Вся неоднозначность и амбивалентность архетипической фигуры Шута-Дурака (Профана) проявилась в романе в образах сразу нескольких героев. Упоминание о подобном персонаже, названном в одном из эпизодов романа «окаянный ганс» и «шут гороховый» мы встречаем в романе в речах Воланда, который называет этими именами кота Бегемота, связав мелкого беса из своей свиты с образами смеховой культуры: «Долго будет продолжаться этот балаган под кроватью? Вылезай, окаянный ганс! <..> Не воображаешь ли ты, что находишься на ярмарочной площади? <…> Оставь эти дешевые фокусы для Варьете. <..> Нет, я видеть не могу этого шута горохового» (гл. 22), – говорил Воланд, подыгрывая Коту Бегемоту, словно на балаганных подмостках.
«Гавриилиада» Пушкина и дьяволиада Булгакова. Слова Коровьева о том, что «если бы расспросить некоторых прабабушек и в особенности тех из них, что пользовались репутацией смиренниц, удивительнейшие тайны открылись бы,» – прямиком относят нас к пушкинской ветви булгаковских реминисценций в романе «Мастер и Маргарита», непосредственно к тем аллюзиям, которые связаны у Булгакова с «Гавриилиадой» Пушкина, где поэт называет Еву – «нашей прародительницей» и где в предисловии к поэме у него возникает мотив тайны крови («Парнаса тайные цветы»):
- Картины, думы и рассказы
- Для вас я вновь перемешал,
- Смешное с важным сочетал
- И бешеной любви проказы
- В архивах ада отыскал…
Замечание Пушкина о том, как он, создавая «Гавриилиаду», «Картины, думы и рассказы <…> перемешал», словно карты, отзовётся и в романе Булгакова словами персонажа Коровьева: «Как причудливо тасуется колода!», – которые как лейтмотив прозвучат в романе, повторенные ещё раз Воландом: «Да, прав Коровьев! Как причудливо тасуется колода!». Этими словами своих героев Булгаков, собственно, подтвердит и свой собственный метод двойных (тройных) реминисценций в романе, который он открыл у Пушкина в «Гавриилиаде», где возникает «треугольник»: Архангел Гавриил – Дева Мария и Змий-Дьявол (который как бы соответствует в то же время и ветхозаветному «треугольнику»: Адам – Ева и Змей-искуситель). Позднее снова этот же «треугольник» возникает у Пушкина и в «Руслане и Людмиле»:
- Теперь влекут мое вниманье
- Княжна, Руслан и Черномор.
Создавая в «Гавриилиаде» какой-то свой собственный миф об архангеле Гаврииле и любовных грезах Девы Марии, Пушкин ссылается на источник, который якобы «в архивах ада отыскал»: о «бешеных любви проказах» нашей «прародительницы Евы», а также Марии Девы (наших «прапрабабушек», как говорит Коровьев у Булгакова, которые, как он говорит, «пользовались репутацией смиренниц».

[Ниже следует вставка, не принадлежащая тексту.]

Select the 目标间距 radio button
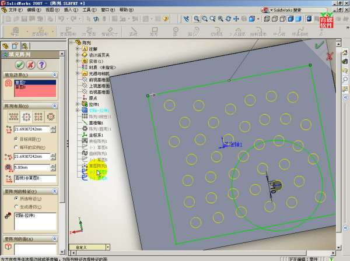The height and width of the screenshot is (261, 350). click(16, 139)
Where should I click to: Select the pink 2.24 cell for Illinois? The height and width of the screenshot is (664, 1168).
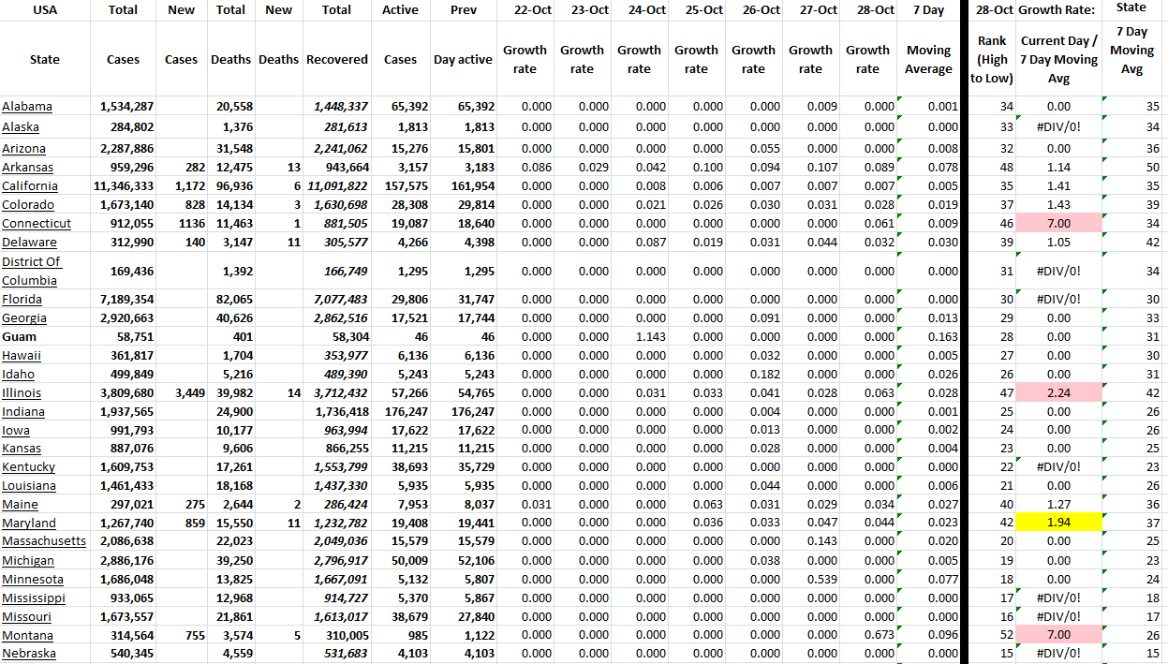1058,391
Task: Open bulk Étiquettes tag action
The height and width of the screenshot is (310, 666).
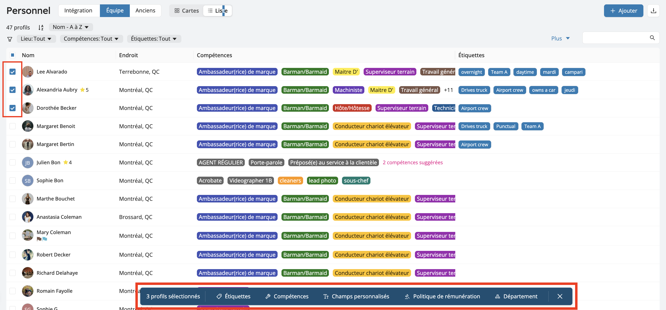Action: coord(233,296)
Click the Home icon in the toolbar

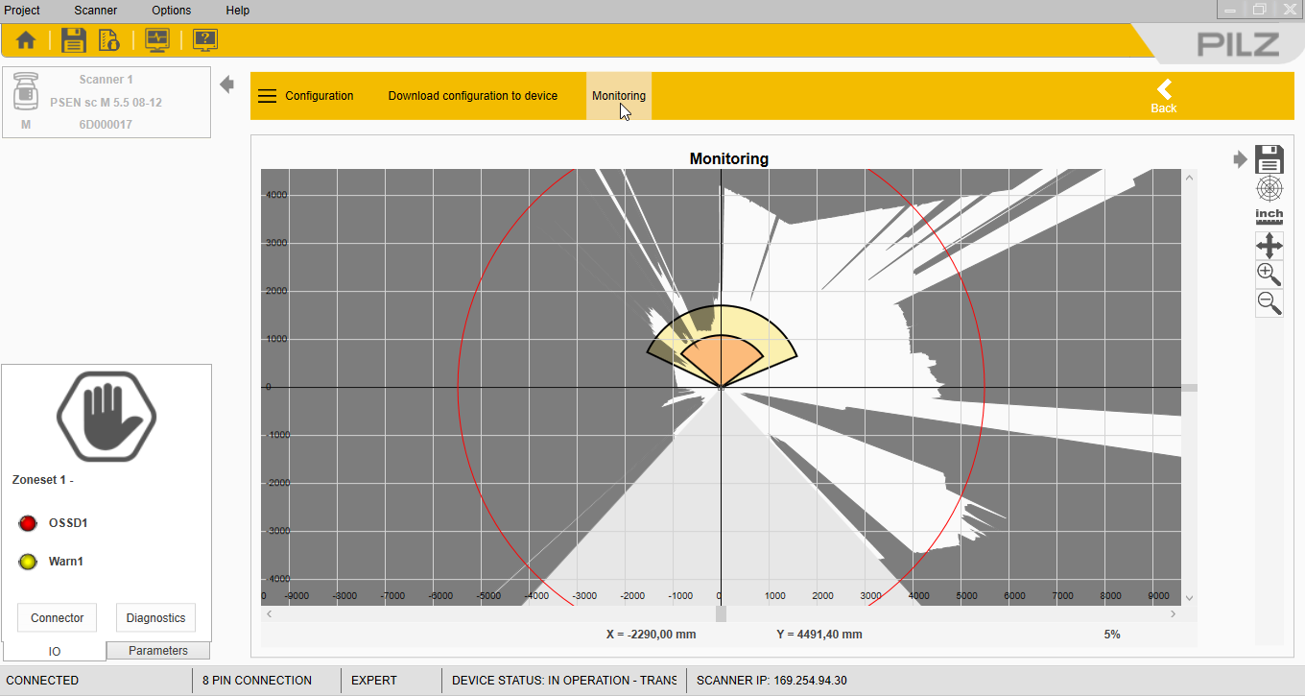tap(26, 40)
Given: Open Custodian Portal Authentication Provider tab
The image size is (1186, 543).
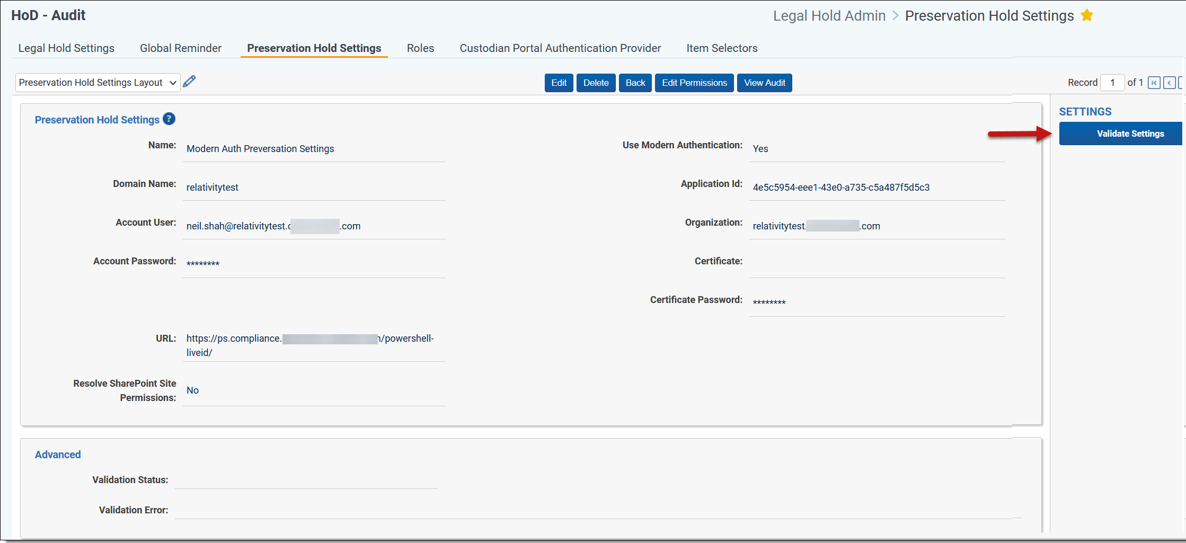Looking at the screenshot, I should coord(560,48).
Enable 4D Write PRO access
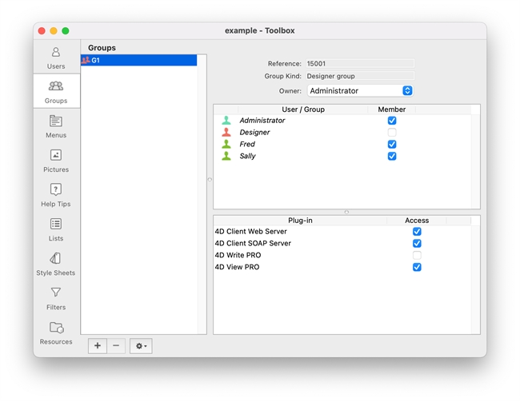The image size is (520, 402). (x=417, y=256)
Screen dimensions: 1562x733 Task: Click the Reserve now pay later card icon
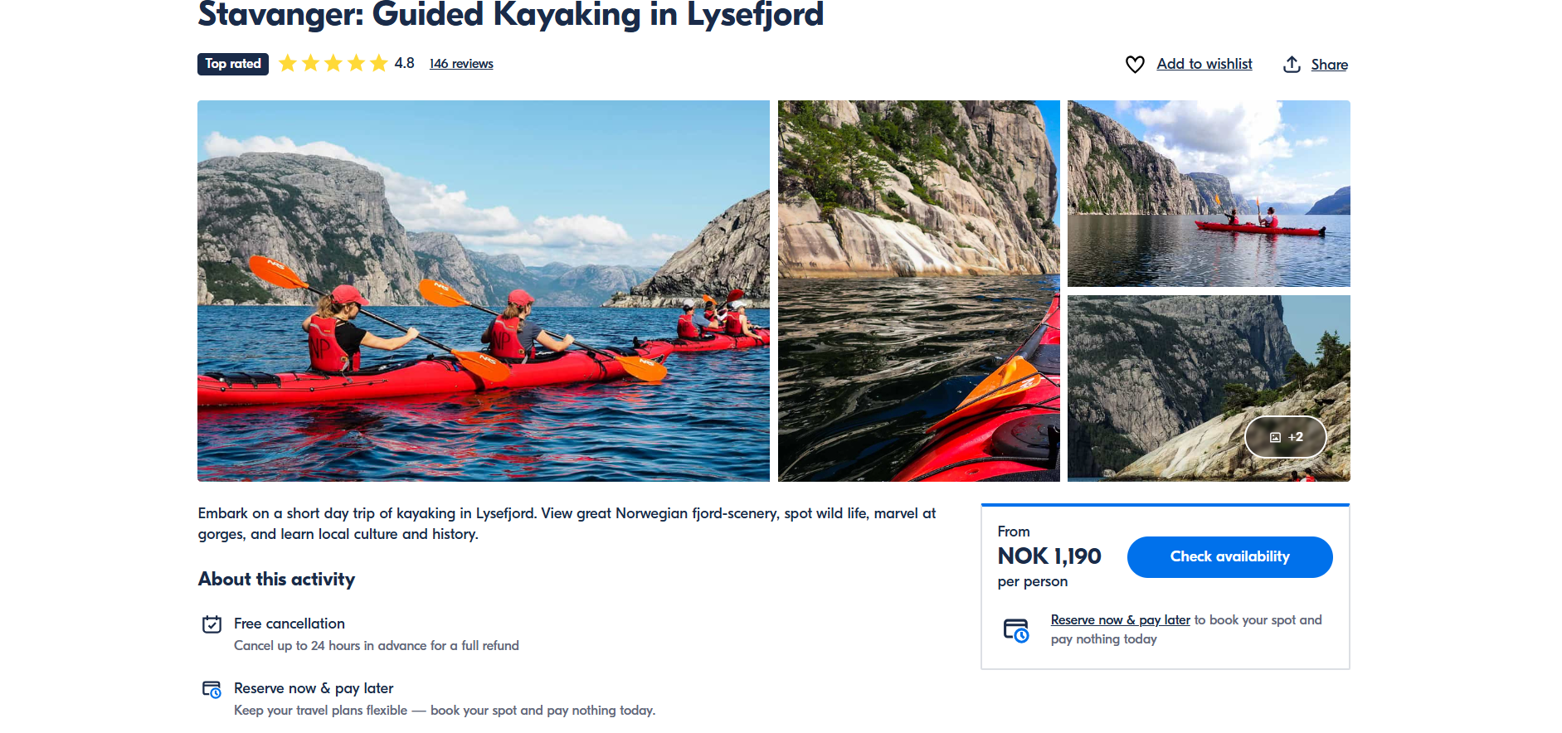[212, 689]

«Перемешав картины, думы и рассказы» вслед за Пушкиным, «причудливо перетасовав колоду», Булгаков создаёт свой треугольник: Маргарита – Воланд – Мастер. Это, собственно, карта Таро «Влюблённые», в сюжете которой мы видим «вечных любовников», за которыми стоит Дьявол.
В «Гавриилиаде», однако, есть ещё и четвертое действующее лицо, о котором в художественном тексте обычно может умалчиваться, но которое присутствует в мире всегда, везде и во всем, как и при всех перипетиях героя в мифе, – и это сам Бог.